Il y a des dizaines d’années, un écrivain de polars, se prétendant révolutionnaire, collabora avec Robert Faurisson. Serge Quadruppani, avec d’autres fit ce choix dément et répugnant de mêler l’histoire des luttes sociales et des révolutions à celle de la négation d’un génocide.

Sous la pression, il fit des années après “ses excuses”, à la Dieudonné.

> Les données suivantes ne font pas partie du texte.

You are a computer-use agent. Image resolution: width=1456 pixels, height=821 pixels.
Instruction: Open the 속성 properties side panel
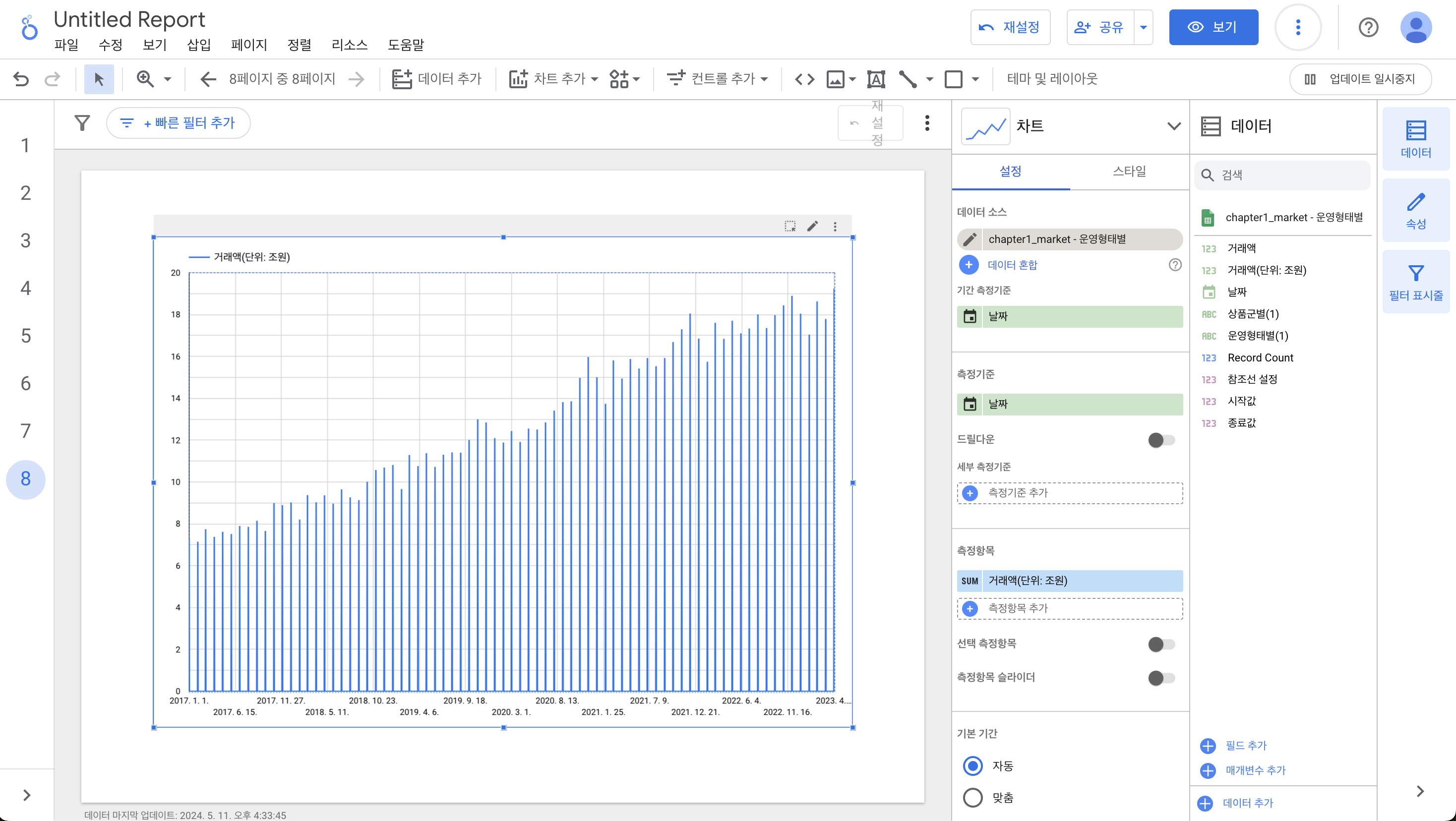coord(1415,211)
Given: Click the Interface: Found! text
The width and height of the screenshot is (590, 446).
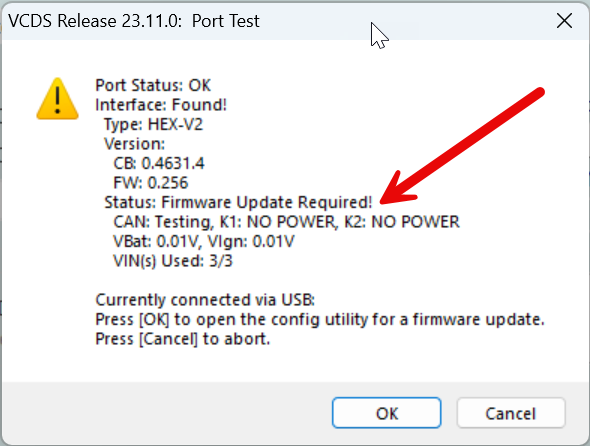Looking at the screenshot, I should [161, 105].
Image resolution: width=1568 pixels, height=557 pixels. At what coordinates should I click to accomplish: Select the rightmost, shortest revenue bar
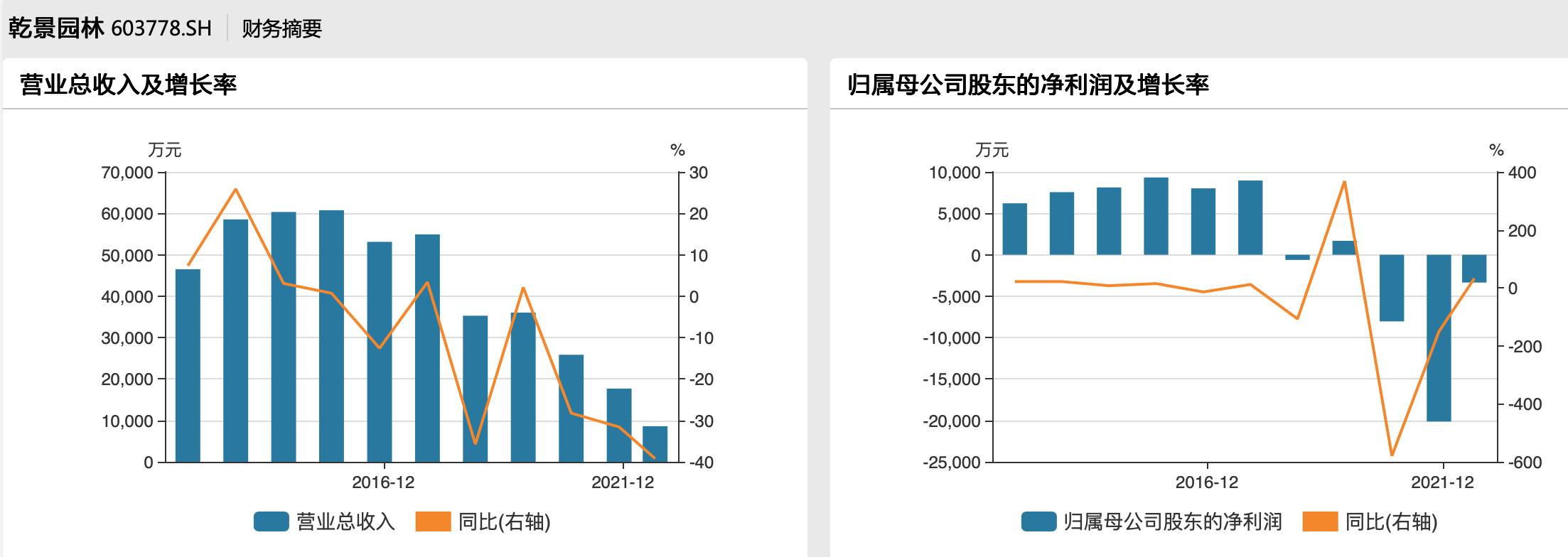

Les excuses consistaient à se trouver tout un tas de bonnes raisons idéologiques, à se présenter comme légèrement inconséquent, peut-être coupable de quelques excès de langage mais pour la cause, cause odieusement salie, par contre, par les salauds inquisiteurs qui reparlaient de cette “polémique” pas très centrale. Les excuses en rajoutaient dans l’ignominie.

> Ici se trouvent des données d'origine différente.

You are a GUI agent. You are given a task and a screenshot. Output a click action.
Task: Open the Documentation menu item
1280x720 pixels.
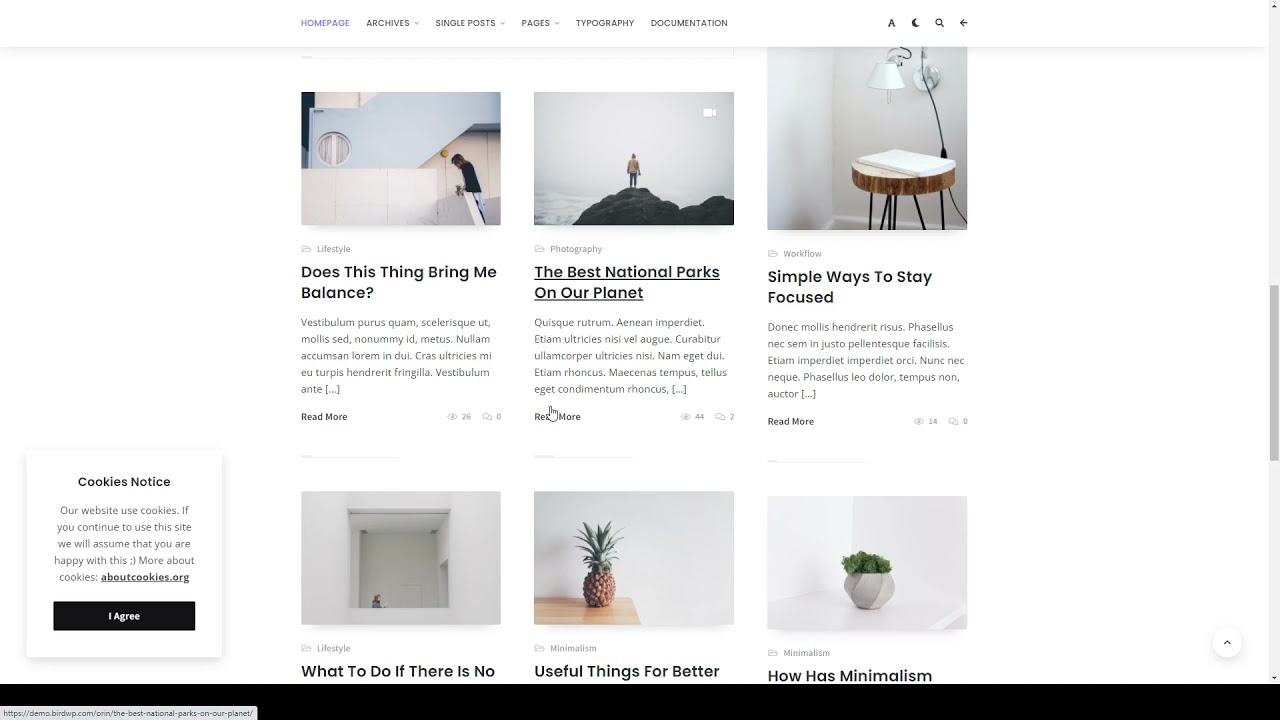tap(689, 23)
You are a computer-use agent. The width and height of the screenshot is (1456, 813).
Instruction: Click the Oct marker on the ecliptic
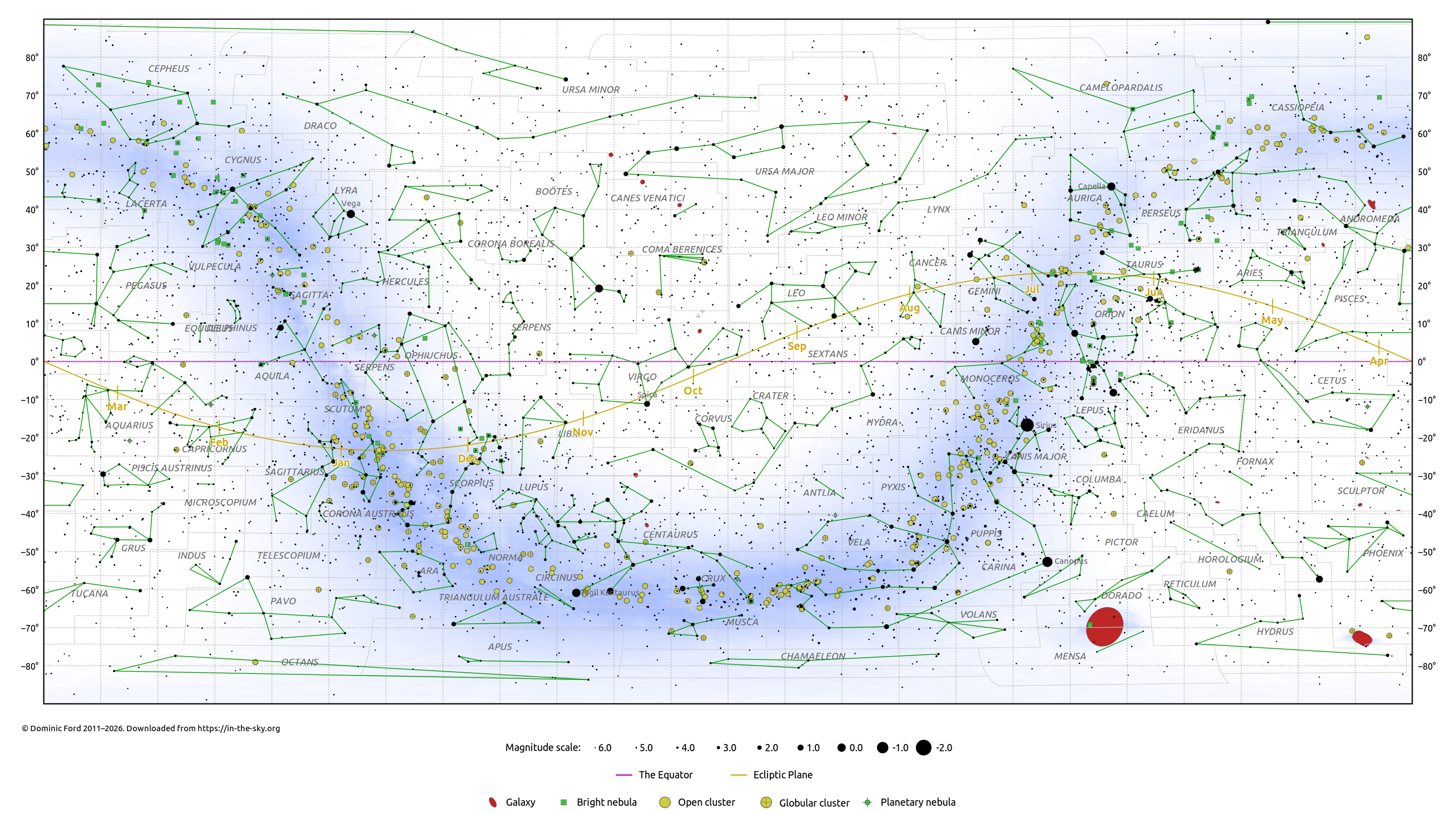692,390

Il y deux ans, Serge Quadruppani a estimé qu’il était temps de revenir même sur ces excuses qui n’en étaient pas, et de revendiquer de nouveau la très grande valeur de sa revue La Banquise, revue où il compara, avec ses amis, le tatouage des déportés au numéro de Sécurité Sociale et les camps d’extermination au supermarché. Finalement, le bilan était globalement positif.

Le site Lundi Matin a publié, ce 8 octobre 2018, un texte du même Serge Quadruppani, ” Berlin 1933 vu de la Méditerranée 2018″. Un texte qui parle de Raymond Aron, du génocide des Juifs par les nazis, sur ce ton paisible et semi-mondain de la controverse entre gens de bonne compagnie, en l’occurrence, avec un autre éditorialiste, Daniel Schneidermann.

A part dans une sphère politique bouffée jusqu’à l’os par l’antisémitisme, où pourrait-on imaginer qu’un militant honnête, qui se serait corrompu avec Robert Faurisson en connaissance de cause, mais aurait finalement eu des regrets et de la honte, puisse de nouveau et comme si de rien n’était, disserter sur la Shoah et les mauvaises analyses des autres ?

A part dans une sphère politique dévorée par sa perversité totale, où ce genre de publications par un collectif peut-il susciter autre chose que la rupture la plus définitive et la plus visible qui soit ?

Depuis des dizaines d’années, les pro-négationnistes de gauche tentent de maintenir l’existence de cette sphère là, de cet astre mort toujours renaissant, qui pourrit et salit sans fin les idées révolutionnaires et les mouvements sociaux. Les cycles s’enchainent et la litanie des monstres dont accouche notre camp : Rassinier, La Vieille Taupe, et Garaudy et Dieudonné…

Au fil des années, la même horreur se reproduit. Ce moment où de jeunes militantEs découvrent que leur camp, leurs belles idées, leurs rêves ont été contaminés par la peste brune, qu’eux même déjà sont éclaboussés.

Nous sommes quelques uns à avoir été stoppés dans notre élan, brisés et dévastés pour toujours, dans les années 90 et 2000, quand un jour, on nous a appris que Robert Faurisson avait bien un rapport avec nous, que nous avions manifesté à quelques pas des gens qui avaient travaillé avec lui. D’autres avant nous avaient vécu la même dévastation avec d’autres épisodes innommables de notre histoire.

Nous sommes quelques uns à avoir continué à croire quand même. La religion civile comme disent ces salauds, cette idée, il est vraie, un peu irrationnelle, que le combat pour la mémoire et l’histoire d’un génocide triompherait. Plus jamais ça, plus jamais les pro-négationnistes jamais repentis parmi nous.

Bien sûr nous avons échoué, ils sont toujours là. Mais de nouveau des voix se lèvent pour dégager la pourriture. Faire place nette, quitte à la créer ailleurs.

Bien sûr nous avons échoué, mais nous n’avons pas fini d’essayer. De ne jamais débattre, de trancher. De créer les espaces où nous apprendrons sans eux, à lutter contre l’antisémitisme, à connaître l’histoire du négationnisme, à forger nos armes contre la saloperie, même celle qui est malheureusement notre héritage et notre responsabilité collective.

Ne jamais débattre, trancher définitivement, pour qu’un jour des militantEs n’aient plus à assumer notre responsabilité. Pour qu’enfin le négationnisme de gauche appartienne seulement à l’histoire et au passé.

En attendant, que Lundi Matin et Eric Hazan continuent à se demander avec celui qui riait avec Faurisson, de quel côté du manche sont les Juifs. Aux questions antisémites, il n’y a que deux réponses, celle des antisémites, et puis le crachat dans la gueule.

En attendant, une trace parmi d’autres, un morceau du combat contre le passé qui ne passera pas, parce qu’on fera toujours front.